The National Portrait Gallery’s new exhibition sets the record straight, giving us a painter who created a variety of portraits that belong to the people depicted, “not the world around them”. Bringing together more than 50 works painted between the 1940s and the artist’s death, including many of his most emblematic, the show argues that Bacon was, in essence, “always a portraitist of sorts”, a painter of the human figure, who frequently based his depictions on real people. It shows him not so much expressing “the screams of his times” as recording “a variety of highly personal moods and meanings in himself and his friends”. It is “a riveting journey”.

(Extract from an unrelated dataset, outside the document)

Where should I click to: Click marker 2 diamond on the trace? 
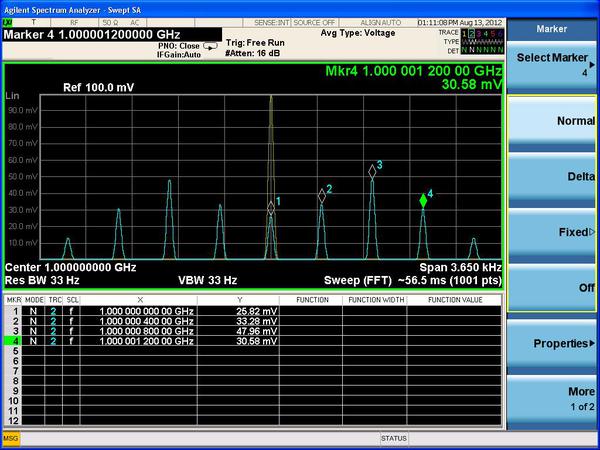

In some ways, it seems “an odd exercise” to point to these paintings as portraits, said Laura Cumming in The Observer. Although many of his subjects are named, barely any are identifiable in these canvases: their faces are “squashed, contorted, twisted, swerving”. A depiction of the woman dubbed the “queen of Soho”, Henrietta Moraes, for instance, sees her lying nude on a mattress, her body “corkscrewed”, “features scrambled to oblivion”; a likeness of Lucian Freud turns out to have been based on a portrait of Franz Kafka. Indeed, the only recognisable face here is the artist’s own, represented here in a number of eerie self-portraits. One “strange and captivating” example, painted in 1987, sees the 78-year-old painter style himself as a younger man with a “boyish fringe” capping the “distinctive moon shape” of his face. In general, these pictures are “images of life forces so zestful, original and wild they hold their own outside the old conventions of portraiture”.

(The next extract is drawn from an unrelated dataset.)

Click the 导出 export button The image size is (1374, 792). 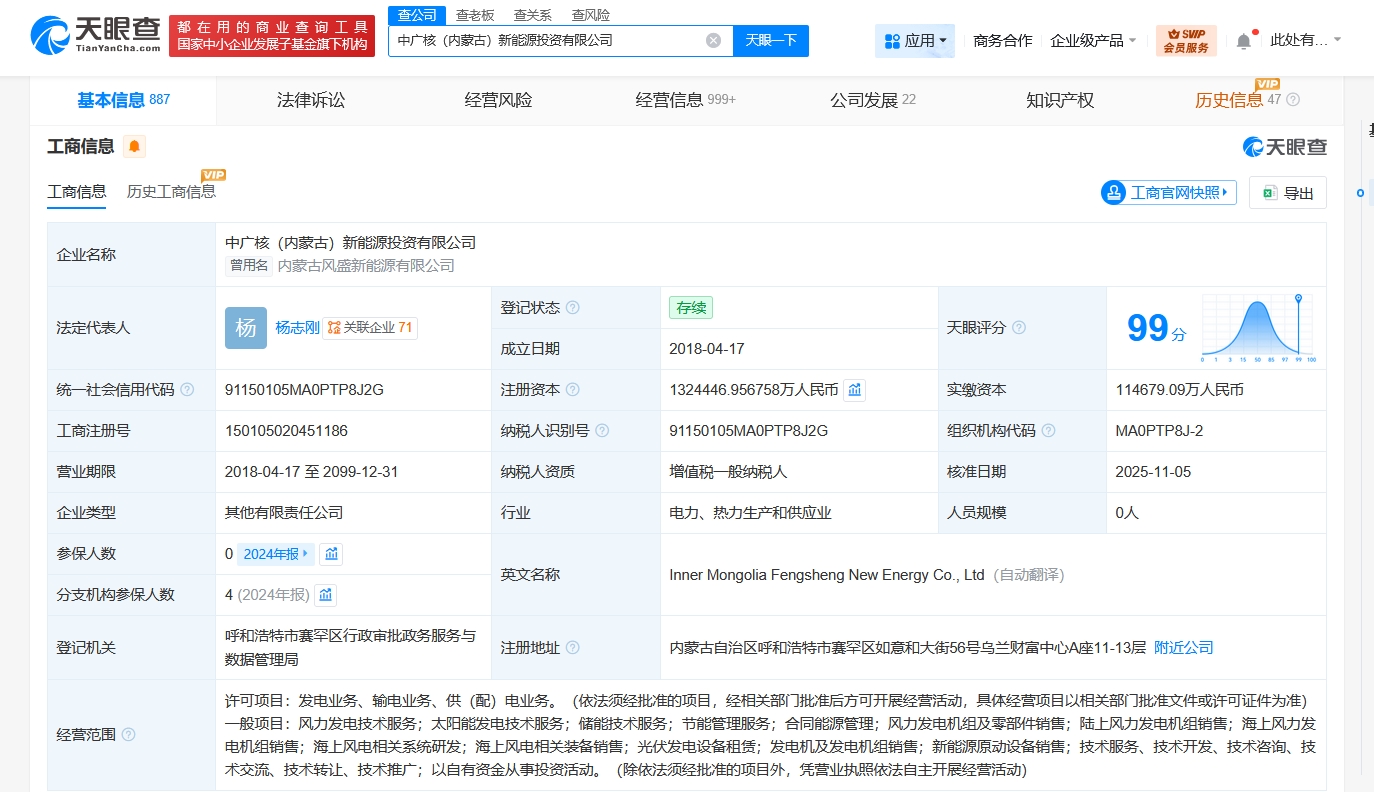(1287, 193)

The show can seem unrelentingly dark, said Jackie Wullschläger in the Financial Times. A portrait of his doomed lover, George Dyer (who killed himself in a hotel room aged 37) sees his face “brutally sliced in half”; a panel from a triptych of 1973 self-portraits has Bacon base his likeness on a photo of a First World War bomb victim. Yet Bacon was radical in striving to uncover man’s base animal nature through portraiture. Two likenesses of another lover, the sadistic Peter Lacy, variously see him “crouching – about to pounce – in long grass like a fierce beast” and “eviscerated, his internal organs bursting through his skin”. Both works still “disrupt expectations” of what a portrait can be. In Bacon – “Britain’s greatest postwar painter” – the NPG has found a “perfect subject”. And this is a “stirring, splendid” exhibition.